Hari kedua bulan keenam tahun ini.

Seharusnya hari ini menjadi hari yang paling kutunggu. Hari yang menggenapi tahun pertamaku denganmu, lelaki yang pernah menjanjikan cincin pengikat. Berjanji menikahiku di sebuah gereja lain benua. Berjanji menjadikanku satu-satunya milikmu. Sudah empat bulan janji itu menguap. Diuapkan gairah kelaki-lakianmu. Mengaburkan harapku yang sempat setinggi matahari.
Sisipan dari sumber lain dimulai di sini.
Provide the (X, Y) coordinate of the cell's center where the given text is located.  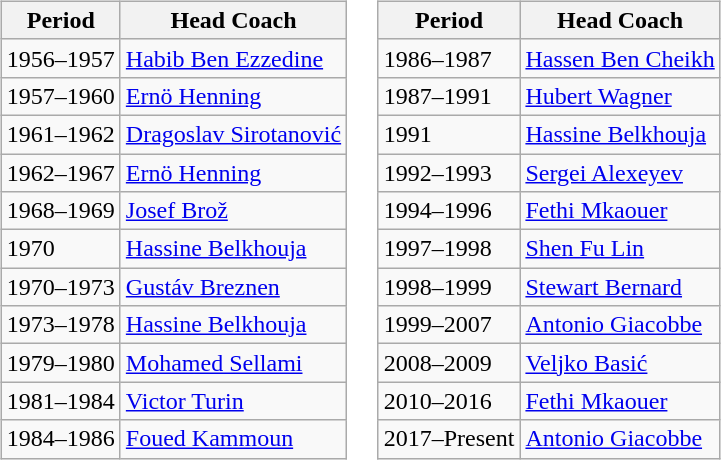
1981–1984 (60, 401)
1979–1980 (60, 363)
Josef Brož (233, 211)
1991 (449, 134)
1973–1978 (60, 325)
1968–1969 (60, 211)
2010–2016 (449, 401)
1994–1996 (449, 211)
Hassen Ben Cheikh (620, 58)
Gustáv Breznen (233, 287)
1962–1967 (60, 173)
Mohamed Sellami (233, 363)
Victor Turin (233, 401)
1997–1998 (449, 249)
1956–1957 (60, 58)
Stewart Bernard (620, 287)
1986–1987 (449, 58)
1970–1973 (60, 287)
Dragoslav Sirotanović (233, 134)
Hubert Wagner (620, 96)
1957–1960 (60, 96)
1999–2007 (449, 325)
1984–1986 (60, 439)
1987–1991 (449, 96)
2008–2009 (449, 363)
Habib Ben Ezzedine (233, 58)
1961–1962 (60, 134)
Shen Fu Lin (620, 249)
1992–1993 (449, 173)
1998–1999 (449, 287)
1970 (60, 249)
Sergei Alexeyev (620, 173)
Foued Kammoun (233, 439)
Veljko Basić (620, 363)
2017–Present (449, 439)
Search for the cell housing the specified text and yield its (X, Y) center coordinate. 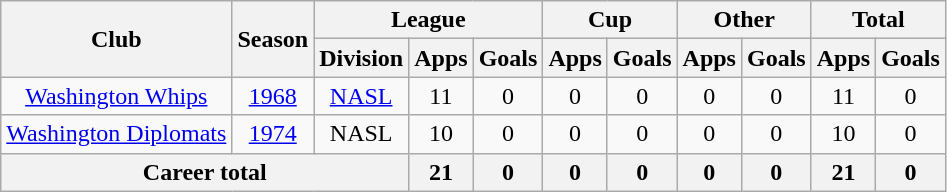
1968 (273, 96)
Cup (610, 20)
Club (116, 39)
Washington Diplomats (116, 134)
Division (362, 58)
Other (744, 20)
Season (273, 39)
Career total (205, 172)
Washington Whips (116, 96)
League (428, 20)
1974 (273, 134)
Total (878, 20)
Return the (x, y) coordinate for the center point of the cell that contains the specified text.  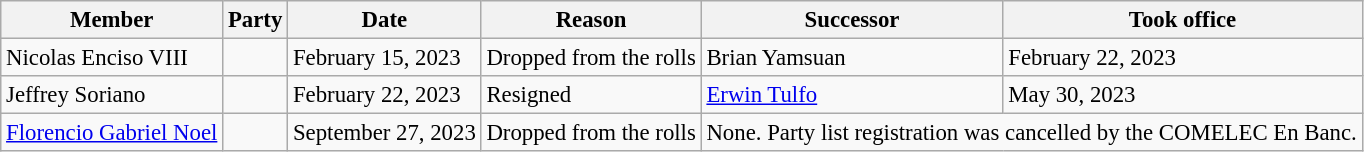
Party (256, 20)
None. Party list registration was cancelled by the COMELEC En Banc. (1032, 133)
Nicolas Enciso VIII (112, 58)
Reason (591, 20)
September 27, 2023 (384, 133)
Successor (852, 20)
May 30, 2023 (1182, 95)
Date (384, 20)
Resigned (591, 95)
Jeffrey Soriano (112, 95)
Florencio Gabriel Noel (112, 133)
Brian Yamsuan (852, 58)
Erwin Tulfo (852, 95)
Member (112, 20)
Took office (1182, 20)
February 15, 2023 (384, 58)
Output the [X, Y] coordinate of the center of the cell containing the given text.  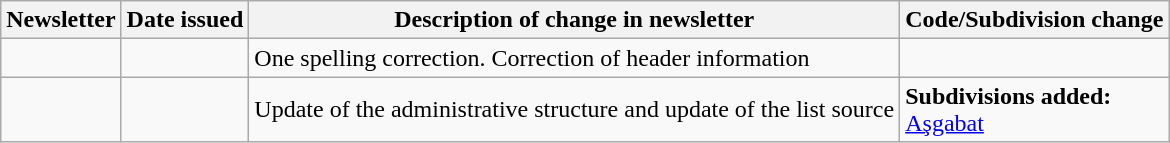
Description of change in newsletter [574, 20]
Date issued [185, 20]
Newsletter [61, 20]
One spelling correction. Correction of header information [574, 58]
Update of the administrative structure and update of the list source [574, 110]
Subdivisions added: Aşgabat [1034, 110]
Code/Subdivision change [1034, 20]
Pinpoint the cell where the given text exists, returning its (x, y) midpoint coordinate. 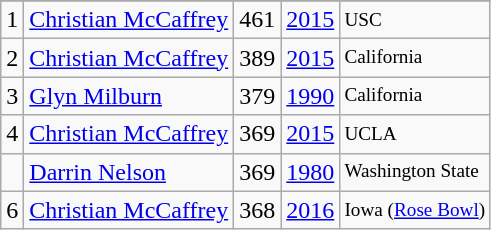
1 (12, 20)
1980 (310, 172)
3 (12, 96)
6 (12, 210)
Glyn Milburn (129, 96)
461 (258, 20)
Darrin Nelson (129, 172)
2016 (310, 210)
379 (258, 96)
Washington State (415, 172)
UCLA (415, 134)
389 (258, 58)
Iowa (Rose Bowl) (415, 210)
1990 (310, 96)
4 (12, 134)
USC (415, 20)
2 (12, 58)
368 (258, 210)
For the text-containing cell, return its midpoint in [X, Y] coordinate format. 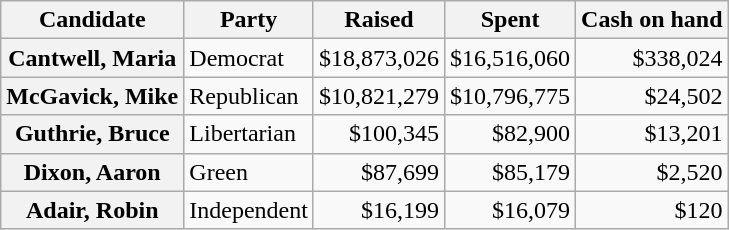
Adair, Robin [92, 210]
$2,520 [652, 172]
$16,199 [378, 210]
$18,873,026 [378, 58]
$87,699 [378, 172]
$16,079 [510, 210]
$24,502 [652, 96]
Party [249, 20]
$10,821,279 [378, 96]
$338,024 [652, 58]
Dixon, Aaron [92, 172]
Libertarian [249, 134]
$13,201 [652, 134]
Democrat [249, 58]
Cantwell, Maria [92, 58]
$16,516,060 [510, 58]
Cash on hand [652, 20]
Green [249, 172]
$82,900 [510, 134]
McGavick, Mike [92, 96]
Spent [510, 20]
Raised [378, 20]
$10,796,775 [510, 96]
$100,345 [378, 134]
$120 [652, 210]
$85,179 [510, 172]
Candidate [92, 20]
Independent [249, 210]
Republican [249, 96]
Guthrie, Bruce [92, 134]
Detect which cell encompasses the target text, then output its [X, Y] center coordinate. 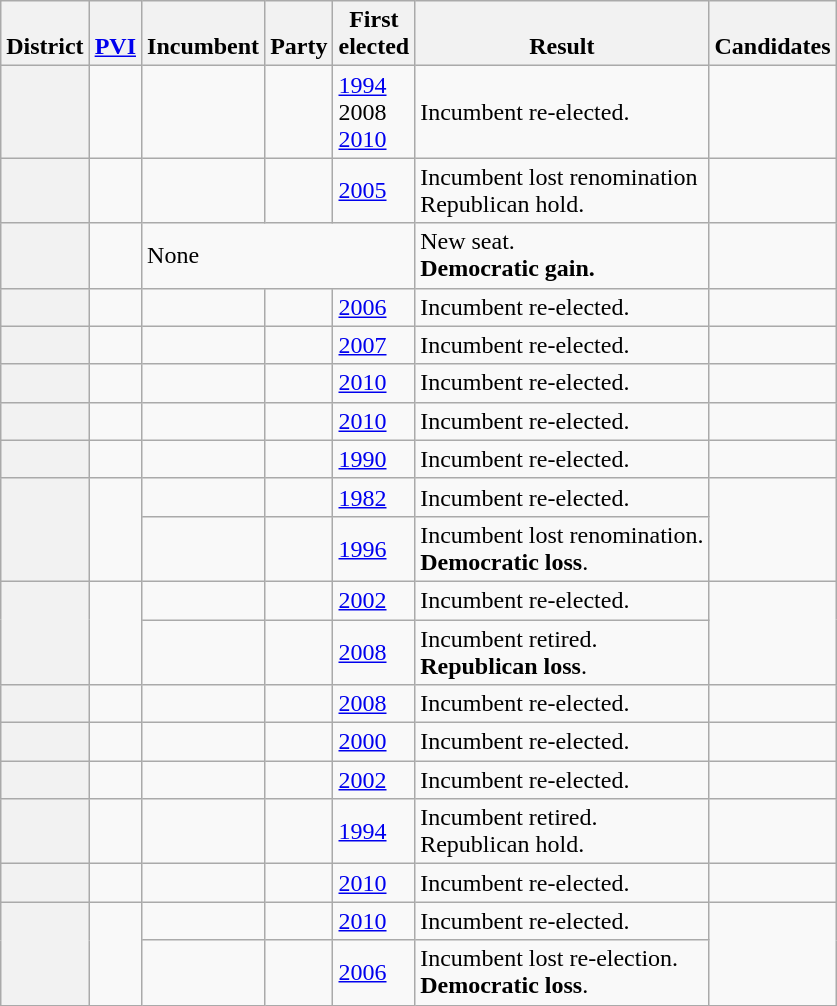
2007 [374, 345]
New seat.Democratic gain. [562, 256]
1990 [374, 459]
1982 [374, 497]
Incumbent retired.Republican loss. [562, 652]
19942008 2010 [374, 112]
Incumbent lost renominationRepublican hold. [562, 190]
Incumbent lost renomination.Democratic loss. [562, 548]
Incumbent retired.Republican hold. [562, 832]
PVI [115, 34]
Result [562, 34]
District [45, 34]
Firstelected [374, 34]
None [278, 256]
Party [299, 34]
Incumbent [204, 34]
Incumbent lost re-election.Democratic loss. [562, 972]
2000 [374, 742]
1996 [374, 548]
Candidates [772, 34]
1994 [374, 832]
2005 [374, 190]
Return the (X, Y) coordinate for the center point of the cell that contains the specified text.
Sekarang, aku sendiri.

Aku masih sama seprti manusia kebanyakan yang gemar mengharapkan sesuatu yang aku tahu tak mungkin lagi. Aku masih mengharap bisa melalui hari ini denganmu. Berdua dalam ruang milik kita yang kuhuni sendiri empat sasi belakangan ini. Mengharapkan perayaan kecil dengan lilin di tengah meja makan. Aku akan memasak sup jagung kesukaanmu. Kau bilang, sup jagung buatanku bisa menghangatkan perutmu, menghangatkan ujung harimu yang melelahkan.

Tak ada lilin di meja makan. Tak ada sup jagung untukmu. Aku hanya memiliki pesan terakhir di ponselku yang kau kirim sebulan lalu:

Dari: Satria
Maaf jika pesan ini menganggumu. Aku hanya ingin kau tahu aku menepati janjiku. Aku benar tak memilihmu, juga dia. Aku tahu ini tak adil buatmu, tapi aku senang melakukannya. Setidaknya, aku tak sempat menularkan virus ini padamu. Aku takut sempat menyampaikan ini, kaulah yang terbaik, Damar.